**Source document:**
◇ ◇ ◇

Learn R Programming

sweater (version 0.1.8)

ect: Embedding Coherence Test

Description

This function estimate the Embedding Coherence Test (ECT) of word embeddings (Dev & Philips, 2019). If possible, please use query() instead.

Usage

ect(w, S_words, A_words, B_words, verbose = FALSE)

Value

A list with class "ect" containing the following components:

  • $A_words the input A_words

  • $B_words the input B_words

  • $S_words the input S_words

  • $u_a Cosine similarity between each word vector of S_words and average vector of A_words

  • $u_b Cosine similarity between each word vector of S_words and average vector of B_words

Arguments

w

a numeric matrix of word embeddings, e.g. from read_word2vec()

S_words

a character vector of the first set of target words. In an example of studying gender stereotype, it can include occupations such as programmer, engineer, scientists...

◇ ◇ ◇

[Extracted lines]

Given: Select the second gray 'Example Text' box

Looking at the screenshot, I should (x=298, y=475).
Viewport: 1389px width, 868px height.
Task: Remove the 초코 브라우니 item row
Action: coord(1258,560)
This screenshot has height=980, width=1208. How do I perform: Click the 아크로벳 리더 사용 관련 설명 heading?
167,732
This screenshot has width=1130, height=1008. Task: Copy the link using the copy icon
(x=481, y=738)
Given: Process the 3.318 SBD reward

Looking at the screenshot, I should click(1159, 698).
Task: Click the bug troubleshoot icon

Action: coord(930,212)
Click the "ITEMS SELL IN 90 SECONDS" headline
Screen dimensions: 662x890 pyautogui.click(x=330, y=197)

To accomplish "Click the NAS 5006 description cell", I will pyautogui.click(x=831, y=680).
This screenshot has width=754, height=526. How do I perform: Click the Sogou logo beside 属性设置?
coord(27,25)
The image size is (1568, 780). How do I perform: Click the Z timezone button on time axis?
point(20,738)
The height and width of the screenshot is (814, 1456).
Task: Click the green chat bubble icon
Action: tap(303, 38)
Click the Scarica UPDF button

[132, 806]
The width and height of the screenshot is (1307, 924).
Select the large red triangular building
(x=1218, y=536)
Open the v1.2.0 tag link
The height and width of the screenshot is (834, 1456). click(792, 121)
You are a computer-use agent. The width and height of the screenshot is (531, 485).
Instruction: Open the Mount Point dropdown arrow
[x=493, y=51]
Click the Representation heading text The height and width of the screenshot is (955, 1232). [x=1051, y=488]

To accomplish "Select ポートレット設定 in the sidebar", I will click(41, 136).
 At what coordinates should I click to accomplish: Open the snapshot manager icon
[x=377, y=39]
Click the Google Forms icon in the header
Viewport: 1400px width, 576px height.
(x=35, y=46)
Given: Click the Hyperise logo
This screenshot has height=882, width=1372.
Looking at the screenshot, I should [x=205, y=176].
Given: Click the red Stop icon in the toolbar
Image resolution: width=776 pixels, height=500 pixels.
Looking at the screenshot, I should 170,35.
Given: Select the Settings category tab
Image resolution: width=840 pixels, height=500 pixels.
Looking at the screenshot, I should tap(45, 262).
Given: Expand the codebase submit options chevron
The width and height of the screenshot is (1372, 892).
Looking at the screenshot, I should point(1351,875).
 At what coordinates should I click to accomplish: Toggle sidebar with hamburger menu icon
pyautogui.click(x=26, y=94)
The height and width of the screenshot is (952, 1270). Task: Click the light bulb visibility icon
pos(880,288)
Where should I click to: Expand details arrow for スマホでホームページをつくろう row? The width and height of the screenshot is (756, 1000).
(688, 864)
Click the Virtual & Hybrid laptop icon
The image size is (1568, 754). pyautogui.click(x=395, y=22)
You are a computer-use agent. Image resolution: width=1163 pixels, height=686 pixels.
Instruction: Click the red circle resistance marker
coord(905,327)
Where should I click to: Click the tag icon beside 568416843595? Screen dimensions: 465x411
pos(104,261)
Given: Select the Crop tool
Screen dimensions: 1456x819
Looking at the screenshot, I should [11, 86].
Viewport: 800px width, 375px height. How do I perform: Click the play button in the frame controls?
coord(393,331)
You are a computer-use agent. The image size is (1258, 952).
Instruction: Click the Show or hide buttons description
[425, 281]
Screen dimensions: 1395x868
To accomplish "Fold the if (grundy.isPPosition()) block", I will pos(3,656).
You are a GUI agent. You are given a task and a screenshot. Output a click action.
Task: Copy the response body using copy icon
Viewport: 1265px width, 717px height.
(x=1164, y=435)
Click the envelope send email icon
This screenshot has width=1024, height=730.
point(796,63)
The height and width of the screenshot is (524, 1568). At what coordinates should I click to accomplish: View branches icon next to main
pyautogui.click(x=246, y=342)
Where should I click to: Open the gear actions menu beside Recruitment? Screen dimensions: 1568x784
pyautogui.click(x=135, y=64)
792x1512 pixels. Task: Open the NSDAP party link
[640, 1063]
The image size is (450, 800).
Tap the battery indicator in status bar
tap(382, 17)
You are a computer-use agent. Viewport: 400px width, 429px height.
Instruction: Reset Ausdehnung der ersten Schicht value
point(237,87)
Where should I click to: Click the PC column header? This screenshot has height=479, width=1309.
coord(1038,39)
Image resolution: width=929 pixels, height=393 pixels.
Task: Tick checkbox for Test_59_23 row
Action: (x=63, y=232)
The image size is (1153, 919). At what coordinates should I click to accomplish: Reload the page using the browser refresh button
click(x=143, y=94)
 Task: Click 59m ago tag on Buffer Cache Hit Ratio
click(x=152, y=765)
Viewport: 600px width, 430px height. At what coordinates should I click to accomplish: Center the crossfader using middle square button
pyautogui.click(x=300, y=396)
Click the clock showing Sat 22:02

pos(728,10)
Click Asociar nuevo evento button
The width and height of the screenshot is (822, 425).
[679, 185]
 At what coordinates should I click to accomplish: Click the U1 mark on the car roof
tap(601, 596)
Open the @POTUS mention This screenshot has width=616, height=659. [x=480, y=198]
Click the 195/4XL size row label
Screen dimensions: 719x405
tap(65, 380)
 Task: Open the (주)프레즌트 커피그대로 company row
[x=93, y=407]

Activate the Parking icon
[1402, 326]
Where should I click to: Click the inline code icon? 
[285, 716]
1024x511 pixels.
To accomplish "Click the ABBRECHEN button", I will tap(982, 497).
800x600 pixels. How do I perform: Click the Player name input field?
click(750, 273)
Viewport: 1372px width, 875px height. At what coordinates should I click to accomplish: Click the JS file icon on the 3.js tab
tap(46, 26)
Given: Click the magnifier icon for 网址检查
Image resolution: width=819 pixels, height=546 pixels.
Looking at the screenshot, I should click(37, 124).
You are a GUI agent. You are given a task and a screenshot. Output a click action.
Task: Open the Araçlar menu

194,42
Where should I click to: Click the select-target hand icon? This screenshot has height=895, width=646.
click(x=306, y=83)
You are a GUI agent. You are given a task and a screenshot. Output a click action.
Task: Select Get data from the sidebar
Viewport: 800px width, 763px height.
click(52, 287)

◇ ◇ ◇

**Tasks and exercises:**
1. Reproduce word for word the passage of the Embedding Coherence Test documentation between "Description" and "verbose = FALSE)", inclusive.
2. Write the next part of the Embedding Coherence Test documentation, picking up right after its last sentence.
These lines were drawn from a separate source.

**Responses:**
1.
Description

This function estimate the Embedding Coherence Test (ECT) of word embeddings (Dev & Philips, 2019). If possible, please use query() instead.

Usage

ect(w, S_words, A_words, B_words, verbose = FALSE)

2.
A_words

a character vector of the first set of attribute words. In an example of studying gender stereotype, it can include words such as man, male, he, his.

B_words

a character vector of the second set of attribute words. In an example of studying gender stereotype, it can include words such as woman, female, she, her.

verbose

logical, whether to display information

References

Dev, S., & Phillips, J. (2019, April). Attenuating bias in word vectors. In The 22nd International Conference on Artificial Intelligence and Statistics (pp. 879-887). PMLR.

See Also

ect_es() can be used to obtain the effect size of the test. plot_ect() can be used to visualize the result.

Examples

Run this code
data(googlenews)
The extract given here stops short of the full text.